There is a product on the market called “sintered stone”, which uses only natural products and therefore claims better ecological credentials. But it is still not natural stone.


Granite is an igneous rock, formed at high temperatures in the earth’s crust, made up of varying quantities of feldspar, quartz, mica and amphibole. You must be sure of what you are buying. Geologically speaking there are only a few true granites on the market. The name is applied to a variety of igneous rock, similar in structure, but not all performing to the same standard.


Granite is hard, slightly porous, can be highly polished, is heat resistant, probably needs sealing and cleaning annually and often has small, natural pits in the face. Colours can be uniform pinks and creams – salt and pepper or wild and unique.

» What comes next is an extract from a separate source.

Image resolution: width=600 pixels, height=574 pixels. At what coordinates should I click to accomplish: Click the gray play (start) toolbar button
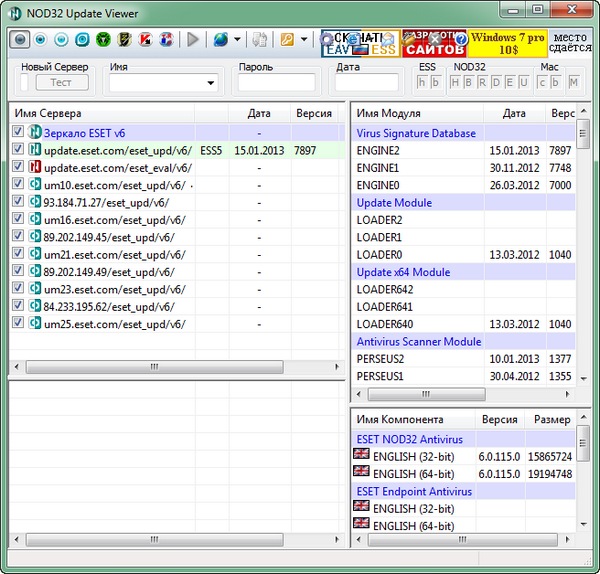193,40
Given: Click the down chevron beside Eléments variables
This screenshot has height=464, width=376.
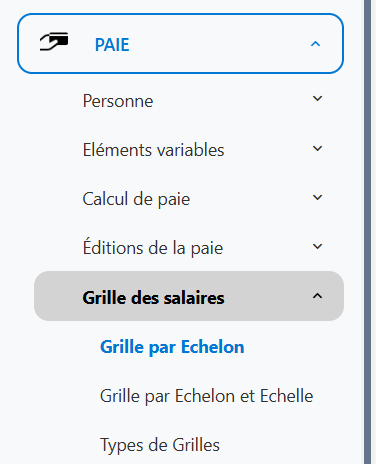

What can you do with all those old worksurfaces once you decide to replace them in 10 or 20 years’ time? Will an indestructible pile of inorganic resin bonded material pile-up somewhere, like the fridge mountains of earlier this century? What is contained in the resin that binds the quartz together?


Granite can be crushed and eventually returned to the earth. It does contain radon gases, but in such minute quantities as to be far below the European Safety Standards.


More questions than answers? Ultimately, the beauty is in the eye of the beholder. Perhaps, like imitations before, natural stone will shrug off the competition in time. After all, granite was formed some 4000 million years ago and will probably be around for a few more years. Will its rivals?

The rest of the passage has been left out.